= Tirdad Zolghadr =

Freelance curator

Tirdad Zolghadr (born 1973 in California), raised in Iran, England, and Switzerland, is an independent curator, art critic and writer based in Berlin, working for Frieze magazine and has also contributed to Parkett, Bidoun, Cabinet, Afterall, Neue Zürcher Zeitung, Straits Times (Singapore) and other publications. He is co-founder of the Tehran-based feminist online magazine Bad Jens (1999) and co-director of "Tehran 1380" (with Solmaz Shahbazi), a documentary on mass housing estates in Tehran (2001). Since 2004, Zolghadr has curated events at Cubitt London, IASPIS Stockholm, Kunsthalle Geneva, various Tehran artspaces, the UAE pavilion at the Venice Biennale and other venues. He was co-curator of the Taipei Biennial and the International Sharjah biennial 2005. Zolghadr is a founding member of the Shahrzad Design Collective.

==Background==
Zolghadr grew up in Tehran, Zurich, North- and West Africa. He studied Comparative Literature in Geneva, then worked as a cultural journalist and translator before starting to work as a freelance art critic and curator.

==Curator==
Curated exhibitions:
- Taipei Biennial 2010
- UAE National Pavilion in Venice 2009
- 'Ethnic Marketing' at the Kunsthalle Geneva with M. Anderfuhren, 2004
- Various venues in Tehran in April 2006
- 7th International Sharjah Biennial
- Contributions to Manifesta 6
- Lapdogs of the Bourgeoisie: 2006-2009 Gasworks, London, Platform Garanti Contemporary Art Center, Istanbul, Tensta Konsthall, Townhouse Cairo (2008), Arnolfini Bristol (2009)

==Writer==
Tirdad Zolghadr has also written a novel, "Softcore", published by Telegram Books in the UK (2007: ISBN 1-846590-20-5) and Kiepenheuer & Witsch in Germany (2008)

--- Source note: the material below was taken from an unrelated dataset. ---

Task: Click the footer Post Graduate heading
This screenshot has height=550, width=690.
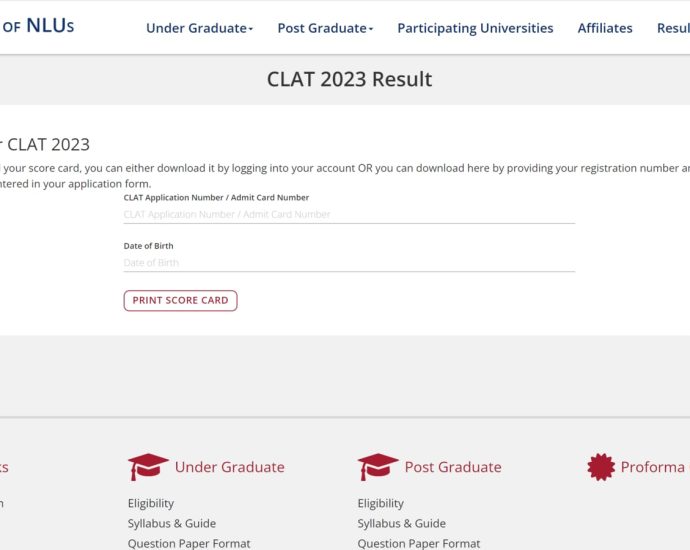Action: point(453,467)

...Tirdad Zolghadr's debut novel tells the story of the Promessa nightclub in Tehran, once a glamorous cocktail bar of the 70s and soon to be reopened as a heady mix of art, fashion, and culture. Narrated by an art enthusiast who soon finds himself locked into a complex political detective story, Softcore traces the story of modern-day Iran with wit and panache.